Source records:
################

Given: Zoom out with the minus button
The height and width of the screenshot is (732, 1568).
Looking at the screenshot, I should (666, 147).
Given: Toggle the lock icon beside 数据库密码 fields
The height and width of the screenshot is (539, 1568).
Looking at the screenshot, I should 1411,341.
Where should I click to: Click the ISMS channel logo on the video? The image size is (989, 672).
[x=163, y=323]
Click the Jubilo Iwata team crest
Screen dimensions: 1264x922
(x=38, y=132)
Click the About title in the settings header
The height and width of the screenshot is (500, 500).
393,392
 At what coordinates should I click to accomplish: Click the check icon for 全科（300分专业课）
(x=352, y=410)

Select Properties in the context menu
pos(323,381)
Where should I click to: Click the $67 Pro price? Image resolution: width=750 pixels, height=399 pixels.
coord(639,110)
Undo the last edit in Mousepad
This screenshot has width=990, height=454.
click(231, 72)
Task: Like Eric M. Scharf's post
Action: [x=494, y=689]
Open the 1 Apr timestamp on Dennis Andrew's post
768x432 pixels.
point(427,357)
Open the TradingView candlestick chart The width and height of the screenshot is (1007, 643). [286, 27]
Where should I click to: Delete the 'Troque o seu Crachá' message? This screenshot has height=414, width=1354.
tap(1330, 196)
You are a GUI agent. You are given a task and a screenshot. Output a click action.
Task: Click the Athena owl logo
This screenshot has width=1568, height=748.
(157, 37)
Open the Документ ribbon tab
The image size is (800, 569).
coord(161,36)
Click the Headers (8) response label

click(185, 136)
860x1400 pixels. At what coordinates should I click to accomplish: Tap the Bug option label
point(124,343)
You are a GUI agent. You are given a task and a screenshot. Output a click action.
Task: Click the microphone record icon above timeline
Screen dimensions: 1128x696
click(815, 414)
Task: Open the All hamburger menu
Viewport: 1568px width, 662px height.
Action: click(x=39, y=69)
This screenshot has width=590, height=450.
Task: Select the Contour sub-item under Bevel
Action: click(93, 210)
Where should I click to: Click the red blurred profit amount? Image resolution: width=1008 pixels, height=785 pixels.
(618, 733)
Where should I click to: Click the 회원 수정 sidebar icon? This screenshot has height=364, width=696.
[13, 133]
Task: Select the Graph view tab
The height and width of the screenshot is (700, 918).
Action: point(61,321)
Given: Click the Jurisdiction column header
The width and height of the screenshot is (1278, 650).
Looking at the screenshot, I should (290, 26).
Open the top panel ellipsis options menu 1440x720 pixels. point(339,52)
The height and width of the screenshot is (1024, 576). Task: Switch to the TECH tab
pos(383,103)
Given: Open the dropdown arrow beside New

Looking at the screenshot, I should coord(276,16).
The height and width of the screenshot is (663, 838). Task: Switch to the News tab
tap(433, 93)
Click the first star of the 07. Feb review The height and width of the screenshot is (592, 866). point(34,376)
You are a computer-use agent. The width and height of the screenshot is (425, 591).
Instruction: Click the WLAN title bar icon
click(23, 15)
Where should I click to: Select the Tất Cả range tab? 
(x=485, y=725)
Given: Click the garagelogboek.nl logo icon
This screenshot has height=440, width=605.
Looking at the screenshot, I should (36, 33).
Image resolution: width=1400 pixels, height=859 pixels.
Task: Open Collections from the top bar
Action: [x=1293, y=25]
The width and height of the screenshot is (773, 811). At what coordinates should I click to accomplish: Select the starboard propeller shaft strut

################

What to work on:
I'd like every record written out exactly as given.

Answer to this exercise:
Given: Zoom out with the minus button
The height and width of the screenshot is (732, 1568).
Looking at the screenshot, I should (666, 147).
Given: Toggle the lock icon beside 数据库密码 fields
The height and width of the screenshot is (539, 1568).
Looking at the screenshot, I should 1411,341.
Where should I click to: Click the ISMS channel logo on the video? The image size is (989, 672).
[x=163, y=323]
Click the Jubilo Iwata team crest
Screen dimensions: 1264x922
(x=38, y=132)
Click the About title in the settings header
The height and width of the screenshot is (500, 500).
393,392
 At what coordinates should I click to accomplish: Click the check icon for 全科（300分专业课）
(x=352, y=410)

Select Properties in the context menu
pos(323,381)
Where should I click to: Click the $67 Pro price? Image resolution: width=750 pixels, height=399 pixels.
coord(639,110)
Undo the last edit in Mousepad
This screenshot has width=990, height=454.
click(231, 72)
Task: Like Eric M. Scharf's post
Action: [x=494, y=689]
Open the 1 Apr timestamp on Dennis Andrew's post
768x432 pixels.
point(427,357)
Open the TradingView candlestick chart The width and height of the screenshot is (1007, 643). [286, 27]
Where should I click to: Delete the 'Troque o seu Crachá' message? This screenshot has height=414, width=1354.
tap(1330, 196)
You are a GUI agent. You are given a task and a screenshot. Output a click action.
Task: Click the Athena owl logo
This screenshot has width=1568, height=748.
(157, 37)
Open the Документ ribbon tab
The image size is (800, 569).
coord(161,36)
Click the Headers (8) response label

click(185, 136)
860x1400 pixels. At what coordinates should I click to accomplish: Tap the Bug option label
point(124,343)
You are a GUI agent. You are given a task and a screenshot. Output a click action.
Task: Click the microphone record icon above timeline
Screen dimensions: 1128x696
click(815, 414)
Task: Open the All hamburger menu
Viewport: 1568px width, 662px height.
Action: click(x=39, y=69)
This screenshot has width=590, height=450.
Task: Select the Contour sub-item under Bevel
Action: click(93, 210)
Where should I click to: Click the red blurred profit amount? Image resolution: width=1008 pixels, height=785 pixels.
(618, 733)
Where should I click to: Click the 회원 수정 sidebar icon? This screenshot has height=364, width=696.
[13, 133]
Task: Select the Graph view tab
The height and width of the screenshot is (700, 918).
Action: point(61,321)
Given: Click the Jurisdiction column header
The width and height of the screenshot is (1278, 650).
Looking at the screenshot, I should (290, 26).
Open the top panel ellipsis options menu 1440x720 pixels. point(339,52)
The height and width of the screenshot is (1024, 576). Task: Switch to the TECH tab
pos(383,103)
Given: Open the dropdown arrow beside New

Looking at the screenshot, I should coord(276,16).
The height and width of the screenshot is (663, 838). Task: Switch to the News tab
tap(433, 93)
Click the first star of the 07. Feb review The height and width of the screenshot is (592, 866). point(34,376)
You are a computer-use agent. The width and height of the screenshot is (425, 591).
Instruction: Click the WLAN title bar icon
click(23, 15)
Where should I click to: Select the Tất Cả range tab? 
(x=485, y=725)
Given: Click the garagelogboek.nl logo icon
This screenshot has height=440, width=605.
Looking at the screenshot, I should (36, 33).
Image resolution: width=1400 pixels, height=859 pixels.
Task: Open Collections from the top bar
Action: [x=1293, y=25]
The width and height of the screenshot is (773, 811). At what coordinates should I click to accomplish: Select the starboard propeller shaft strut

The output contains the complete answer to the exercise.